> _Problem statement_:
Copy out the items word for word, from the line containing "Task: Click the red Add to Cart button" through the end of the items.

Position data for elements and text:
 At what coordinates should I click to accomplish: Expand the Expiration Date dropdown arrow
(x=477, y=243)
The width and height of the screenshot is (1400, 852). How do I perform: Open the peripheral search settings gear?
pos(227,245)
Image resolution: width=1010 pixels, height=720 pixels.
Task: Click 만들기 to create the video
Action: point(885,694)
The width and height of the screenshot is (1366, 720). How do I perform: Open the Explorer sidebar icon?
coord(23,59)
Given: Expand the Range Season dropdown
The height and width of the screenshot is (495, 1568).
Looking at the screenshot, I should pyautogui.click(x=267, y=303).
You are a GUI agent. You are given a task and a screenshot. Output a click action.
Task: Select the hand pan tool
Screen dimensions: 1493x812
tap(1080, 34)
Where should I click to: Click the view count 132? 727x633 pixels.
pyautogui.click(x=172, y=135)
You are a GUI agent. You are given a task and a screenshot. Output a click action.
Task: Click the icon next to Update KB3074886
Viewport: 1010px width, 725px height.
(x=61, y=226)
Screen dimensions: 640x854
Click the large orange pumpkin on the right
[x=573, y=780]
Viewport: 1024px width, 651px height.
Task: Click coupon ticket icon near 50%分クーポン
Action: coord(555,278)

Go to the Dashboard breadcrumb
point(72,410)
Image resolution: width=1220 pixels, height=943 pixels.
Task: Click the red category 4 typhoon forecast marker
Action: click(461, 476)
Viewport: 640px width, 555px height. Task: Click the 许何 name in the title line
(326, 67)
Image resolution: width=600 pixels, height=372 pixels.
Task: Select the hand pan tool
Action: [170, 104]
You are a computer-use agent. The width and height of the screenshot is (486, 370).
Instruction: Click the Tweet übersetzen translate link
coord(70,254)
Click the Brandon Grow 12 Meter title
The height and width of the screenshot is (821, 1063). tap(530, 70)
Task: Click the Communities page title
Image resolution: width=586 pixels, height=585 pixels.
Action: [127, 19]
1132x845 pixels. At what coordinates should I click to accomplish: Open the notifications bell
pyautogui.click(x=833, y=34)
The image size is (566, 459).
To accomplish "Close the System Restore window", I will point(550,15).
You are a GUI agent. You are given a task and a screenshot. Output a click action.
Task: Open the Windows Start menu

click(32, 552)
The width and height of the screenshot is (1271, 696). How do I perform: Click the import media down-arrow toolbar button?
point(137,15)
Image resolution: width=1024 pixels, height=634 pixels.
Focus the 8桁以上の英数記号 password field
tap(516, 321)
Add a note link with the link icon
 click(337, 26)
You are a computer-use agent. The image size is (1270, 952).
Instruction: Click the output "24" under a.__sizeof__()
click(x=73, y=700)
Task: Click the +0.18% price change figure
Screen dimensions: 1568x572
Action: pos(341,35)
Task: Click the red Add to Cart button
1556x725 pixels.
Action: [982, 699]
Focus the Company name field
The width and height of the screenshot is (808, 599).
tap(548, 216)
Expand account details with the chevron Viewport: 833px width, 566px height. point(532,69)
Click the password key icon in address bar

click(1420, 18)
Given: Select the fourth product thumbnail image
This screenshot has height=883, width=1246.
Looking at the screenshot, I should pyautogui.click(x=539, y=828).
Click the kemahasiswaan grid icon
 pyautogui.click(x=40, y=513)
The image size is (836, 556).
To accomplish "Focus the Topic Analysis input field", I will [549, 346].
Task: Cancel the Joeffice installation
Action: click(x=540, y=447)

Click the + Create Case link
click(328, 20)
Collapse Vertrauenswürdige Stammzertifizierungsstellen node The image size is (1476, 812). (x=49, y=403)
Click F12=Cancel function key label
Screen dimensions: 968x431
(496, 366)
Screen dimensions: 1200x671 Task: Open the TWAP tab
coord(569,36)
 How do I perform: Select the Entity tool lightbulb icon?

> _The reply_:
Task: Click the red Add to Cart button
1556x725 pixels.
Action: [982, 699]
Focus the Company name field
The width and height of the screenshot is (808, 599).
tap(548, 216)
Expand account details with the chevron Viewport: 833px width, 566px height. point(532,69)
Click the password key icon in address bar

click(1420, 18)
Given: Select the fourth product thumbnail image
This screenshot has height=883, width=1246.
Looking at the screenshot, I should pyautogui.click(x=539, y=828).
Click the kemahasiswaan grid icon
 pyautogui.click(x=40, y=513)
The image size is (836, 556).
To accomplish "Focus the Topic Analysis input field", I will [549, 346].
Task: Cancel the Joeffice installation
Action: click(x=540, y=447)

Click the + Create Case link
click(328, 20)
Collapse Vertrauenswürdige Stammzertifizierungsstellen node The image size is (1476, 812). (x=49, y=403)
Click F12=Cancel function key label
Screen dimensions: 968x431
(496, 366)
Screen dimensions: 1200x671 Task: Open the TWAP tab
coord(569,36)
 How do I perform: Select the Entity tool lightbulb icon?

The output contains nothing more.